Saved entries
* * *
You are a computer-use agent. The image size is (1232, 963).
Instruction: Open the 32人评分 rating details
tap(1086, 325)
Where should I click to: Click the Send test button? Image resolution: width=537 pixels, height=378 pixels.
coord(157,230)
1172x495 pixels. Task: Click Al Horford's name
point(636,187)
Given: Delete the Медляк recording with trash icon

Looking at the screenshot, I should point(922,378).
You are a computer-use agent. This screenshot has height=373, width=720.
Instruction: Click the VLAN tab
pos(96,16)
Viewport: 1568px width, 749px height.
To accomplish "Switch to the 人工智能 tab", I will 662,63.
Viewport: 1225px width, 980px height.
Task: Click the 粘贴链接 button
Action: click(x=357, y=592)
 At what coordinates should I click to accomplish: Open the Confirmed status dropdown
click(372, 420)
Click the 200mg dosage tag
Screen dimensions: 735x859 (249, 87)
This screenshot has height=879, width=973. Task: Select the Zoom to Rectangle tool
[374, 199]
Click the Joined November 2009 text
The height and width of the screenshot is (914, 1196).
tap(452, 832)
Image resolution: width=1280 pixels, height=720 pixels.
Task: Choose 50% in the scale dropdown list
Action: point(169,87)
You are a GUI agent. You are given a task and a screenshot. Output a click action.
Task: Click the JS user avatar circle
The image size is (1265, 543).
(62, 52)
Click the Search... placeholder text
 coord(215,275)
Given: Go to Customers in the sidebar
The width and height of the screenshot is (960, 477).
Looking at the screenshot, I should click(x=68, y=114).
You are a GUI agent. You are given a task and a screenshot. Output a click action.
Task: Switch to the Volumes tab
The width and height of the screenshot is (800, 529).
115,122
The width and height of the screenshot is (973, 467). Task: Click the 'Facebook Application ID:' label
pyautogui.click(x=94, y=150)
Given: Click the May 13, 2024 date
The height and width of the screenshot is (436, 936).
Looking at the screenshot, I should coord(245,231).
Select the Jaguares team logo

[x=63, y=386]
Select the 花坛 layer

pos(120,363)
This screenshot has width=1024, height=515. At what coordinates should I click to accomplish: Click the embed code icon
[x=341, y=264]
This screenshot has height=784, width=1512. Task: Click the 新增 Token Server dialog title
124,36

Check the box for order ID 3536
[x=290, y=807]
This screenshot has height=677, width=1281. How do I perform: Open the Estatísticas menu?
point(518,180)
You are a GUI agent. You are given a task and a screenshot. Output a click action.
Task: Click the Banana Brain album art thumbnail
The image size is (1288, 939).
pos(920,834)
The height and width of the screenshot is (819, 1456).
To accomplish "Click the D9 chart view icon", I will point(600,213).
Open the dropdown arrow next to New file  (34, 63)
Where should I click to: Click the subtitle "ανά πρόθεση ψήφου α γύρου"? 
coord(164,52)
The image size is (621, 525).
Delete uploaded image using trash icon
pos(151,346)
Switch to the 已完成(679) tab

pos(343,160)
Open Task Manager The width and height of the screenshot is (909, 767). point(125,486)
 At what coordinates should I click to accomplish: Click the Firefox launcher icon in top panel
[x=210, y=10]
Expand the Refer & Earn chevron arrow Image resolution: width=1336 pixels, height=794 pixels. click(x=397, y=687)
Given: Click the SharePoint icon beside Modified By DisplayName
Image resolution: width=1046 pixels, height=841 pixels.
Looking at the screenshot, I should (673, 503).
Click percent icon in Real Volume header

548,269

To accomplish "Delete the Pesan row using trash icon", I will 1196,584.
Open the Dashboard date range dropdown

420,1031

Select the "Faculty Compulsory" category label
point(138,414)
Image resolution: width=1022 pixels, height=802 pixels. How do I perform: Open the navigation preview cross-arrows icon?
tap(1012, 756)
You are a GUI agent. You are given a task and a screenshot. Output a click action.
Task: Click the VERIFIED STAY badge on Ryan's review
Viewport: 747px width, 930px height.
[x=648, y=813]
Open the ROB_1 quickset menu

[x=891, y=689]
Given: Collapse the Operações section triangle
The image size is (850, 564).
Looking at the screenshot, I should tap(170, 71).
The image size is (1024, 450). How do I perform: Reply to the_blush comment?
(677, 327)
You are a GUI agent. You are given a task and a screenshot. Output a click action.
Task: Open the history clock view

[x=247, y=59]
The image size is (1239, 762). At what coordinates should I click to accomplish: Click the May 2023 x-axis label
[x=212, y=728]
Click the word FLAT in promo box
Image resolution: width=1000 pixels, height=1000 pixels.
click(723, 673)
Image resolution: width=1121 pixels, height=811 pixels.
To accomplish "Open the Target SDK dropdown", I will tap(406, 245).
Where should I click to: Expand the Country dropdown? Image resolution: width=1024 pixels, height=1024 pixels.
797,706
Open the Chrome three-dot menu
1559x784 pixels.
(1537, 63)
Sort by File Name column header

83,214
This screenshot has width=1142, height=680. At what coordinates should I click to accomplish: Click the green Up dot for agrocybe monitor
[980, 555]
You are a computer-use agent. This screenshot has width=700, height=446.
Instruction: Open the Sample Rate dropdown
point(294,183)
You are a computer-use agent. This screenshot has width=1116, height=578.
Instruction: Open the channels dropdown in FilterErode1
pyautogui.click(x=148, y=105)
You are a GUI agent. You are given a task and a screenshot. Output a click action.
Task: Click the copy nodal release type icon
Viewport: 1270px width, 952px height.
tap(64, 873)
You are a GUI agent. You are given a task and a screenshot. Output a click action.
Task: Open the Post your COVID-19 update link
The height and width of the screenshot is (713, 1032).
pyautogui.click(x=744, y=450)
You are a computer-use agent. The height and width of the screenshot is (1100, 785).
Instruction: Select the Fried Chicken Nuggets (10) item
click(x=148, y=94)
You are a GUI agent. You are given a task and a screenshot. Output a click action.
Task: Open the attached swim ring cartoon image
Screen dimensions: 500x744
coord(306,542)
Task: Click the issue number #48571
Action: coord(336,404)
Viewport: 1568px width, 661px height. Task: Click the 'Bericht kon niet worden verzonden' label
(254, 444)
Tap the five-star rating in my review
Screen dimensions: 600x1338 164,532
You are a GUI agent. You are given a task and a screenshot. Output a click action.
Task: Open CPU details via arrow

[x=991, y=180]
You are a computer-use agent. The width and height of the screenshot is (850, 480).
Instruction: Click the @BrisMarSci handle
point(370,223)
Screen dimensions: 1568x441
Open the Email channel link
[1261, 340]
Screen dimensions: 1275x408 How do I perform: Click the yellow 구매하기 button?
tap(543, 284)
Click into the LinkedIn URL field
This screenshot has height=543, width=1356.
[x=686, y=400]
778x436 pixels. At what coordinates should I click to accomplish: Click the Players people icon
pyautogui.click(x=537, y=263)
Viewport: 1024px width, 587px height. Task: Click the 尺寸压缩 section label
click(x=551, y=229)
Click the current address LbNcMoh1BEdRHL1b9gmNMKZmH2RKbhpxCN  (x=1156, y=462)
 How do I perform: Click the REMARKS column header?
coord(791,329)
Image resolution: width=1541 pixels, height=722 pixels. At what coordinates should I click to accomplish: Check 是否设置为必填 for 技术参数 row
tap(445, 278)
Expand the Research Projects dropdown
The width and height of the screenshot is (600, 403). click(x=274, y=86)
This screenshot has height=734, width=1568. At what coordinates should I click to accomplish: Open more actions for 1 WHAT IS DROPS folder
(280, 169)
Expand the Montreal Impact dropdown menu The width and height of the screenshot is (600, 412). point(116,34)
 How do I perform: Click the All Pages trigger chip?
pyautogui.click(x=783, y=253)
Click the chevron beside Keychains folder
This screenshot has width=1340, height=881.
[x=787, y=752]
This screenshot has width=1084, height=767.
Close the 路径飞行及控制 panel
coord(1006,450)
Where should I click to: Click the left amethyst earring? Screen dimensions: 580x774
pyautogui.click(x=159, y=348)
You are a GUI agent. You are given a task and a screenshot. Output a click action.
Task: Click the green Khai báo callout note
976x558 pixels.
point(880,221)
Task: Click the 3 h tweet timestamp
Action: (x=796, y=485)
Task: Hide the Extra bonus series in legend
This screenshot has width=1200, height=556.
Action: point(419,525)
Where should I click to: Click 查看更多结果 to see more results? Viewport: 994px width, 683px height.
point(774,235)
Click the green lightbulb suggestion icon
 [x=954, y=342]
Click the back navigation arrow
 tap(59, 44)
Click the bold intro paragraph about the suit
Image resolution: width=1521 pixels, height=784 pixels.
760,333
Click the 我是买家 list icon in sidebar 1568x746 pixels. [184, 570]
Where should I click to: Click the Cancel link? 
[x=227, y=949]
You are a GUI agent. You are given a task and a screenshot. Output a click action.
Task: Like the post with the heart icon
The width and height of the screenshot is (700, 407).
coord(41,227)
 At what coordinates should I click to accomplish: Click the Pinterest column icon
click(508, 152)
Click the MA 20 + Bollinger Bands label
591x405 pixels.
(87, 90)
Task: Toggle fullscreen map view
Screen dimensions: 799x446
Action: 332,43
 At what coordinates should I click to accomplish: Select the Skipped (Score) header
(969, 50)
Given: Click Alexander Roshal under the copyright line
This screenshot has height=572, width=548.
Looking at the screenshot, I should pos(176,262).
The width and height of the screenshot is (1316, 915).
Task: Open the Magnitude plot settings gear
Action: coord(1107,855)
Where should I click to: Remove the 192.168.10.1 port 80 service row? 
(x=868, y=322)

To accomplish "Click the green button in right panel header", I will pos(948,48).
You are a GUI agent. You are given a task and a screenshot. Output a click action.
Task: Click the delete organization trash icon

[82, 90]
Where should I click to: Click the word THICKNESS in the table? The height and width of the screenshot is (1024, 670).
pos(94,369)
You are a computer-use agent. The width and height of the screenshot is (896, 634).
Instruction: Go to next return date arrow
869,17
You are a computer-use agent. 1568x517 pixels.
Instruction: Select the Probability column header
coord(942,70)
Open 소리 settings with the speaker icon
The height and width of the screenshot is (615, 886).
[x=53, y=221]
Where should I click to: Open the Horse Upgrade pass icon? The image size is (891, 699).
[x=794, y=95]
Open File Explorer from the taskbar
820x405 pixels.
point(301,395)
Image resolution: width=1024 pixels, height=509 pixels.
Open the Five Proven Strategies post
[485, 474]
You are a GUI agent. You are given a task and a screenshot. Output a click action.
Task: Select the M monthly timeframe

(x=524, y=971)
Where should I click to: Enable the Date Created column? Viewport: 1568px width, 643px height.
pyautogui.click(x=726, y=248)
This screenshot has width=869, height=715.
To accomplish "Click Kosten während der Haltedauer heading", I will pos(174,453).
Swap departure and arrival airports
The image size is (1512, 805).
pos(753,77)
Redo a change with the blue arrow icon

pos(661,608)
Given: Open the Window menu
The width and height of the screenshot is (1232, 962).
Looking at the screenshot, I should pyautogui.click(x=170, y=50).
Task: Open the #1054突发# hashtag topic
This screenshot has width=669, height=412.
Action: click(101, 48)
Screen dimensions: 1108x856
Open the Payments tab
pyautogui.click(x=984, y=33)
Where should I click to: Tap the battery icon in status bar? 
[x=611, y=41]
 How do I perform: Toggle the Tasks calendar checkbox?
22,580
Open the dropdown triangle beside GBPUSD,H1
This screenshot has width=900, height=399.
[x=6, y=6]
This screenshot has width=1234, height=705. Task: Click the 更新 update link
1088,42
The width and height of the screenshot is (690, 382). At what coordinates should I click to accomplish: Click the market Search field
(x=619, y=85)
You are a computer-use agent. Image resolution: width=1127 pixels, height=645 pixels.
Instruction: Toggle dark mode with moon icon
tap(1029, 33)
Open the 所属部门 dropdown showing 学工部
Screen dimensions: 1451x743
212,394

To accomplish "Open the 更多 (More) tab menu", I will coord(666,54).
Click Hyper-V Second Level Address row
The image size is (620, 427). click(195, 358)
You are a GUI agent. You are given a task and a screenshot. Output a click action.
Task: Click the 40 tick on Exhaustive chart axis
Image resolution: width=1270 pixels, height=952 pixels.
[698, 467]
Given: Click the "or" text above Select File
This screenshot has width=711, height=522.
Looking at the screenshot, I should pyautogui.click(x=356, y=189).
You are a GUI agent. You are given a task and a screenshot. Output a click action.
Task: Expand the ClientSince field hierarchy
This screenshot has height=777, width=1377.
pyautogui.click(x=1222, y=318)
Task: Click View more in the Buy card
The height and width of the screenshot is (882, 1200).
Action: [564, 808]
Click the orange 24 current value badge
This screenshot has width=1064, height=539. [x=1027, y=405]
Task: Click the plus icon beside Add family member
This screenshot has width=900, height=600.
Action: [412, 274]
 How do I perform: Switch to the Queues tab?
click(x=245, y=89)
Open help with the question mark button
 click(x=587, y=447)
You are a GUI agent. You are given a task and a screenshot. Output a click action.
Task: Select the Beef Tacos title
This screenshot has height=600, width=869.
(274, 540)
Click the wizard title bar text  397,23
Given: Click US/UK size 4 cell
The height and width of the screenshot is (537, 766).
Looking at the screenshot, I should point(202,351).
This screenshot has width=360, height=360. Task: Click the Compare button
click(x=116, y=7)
* * *
**DIRECTIONS FOR THIS TASK:** Count the lines in the preceding entries that contain the string "triangle", and state only the resulting number.

**YOUR SOLUTION:** 2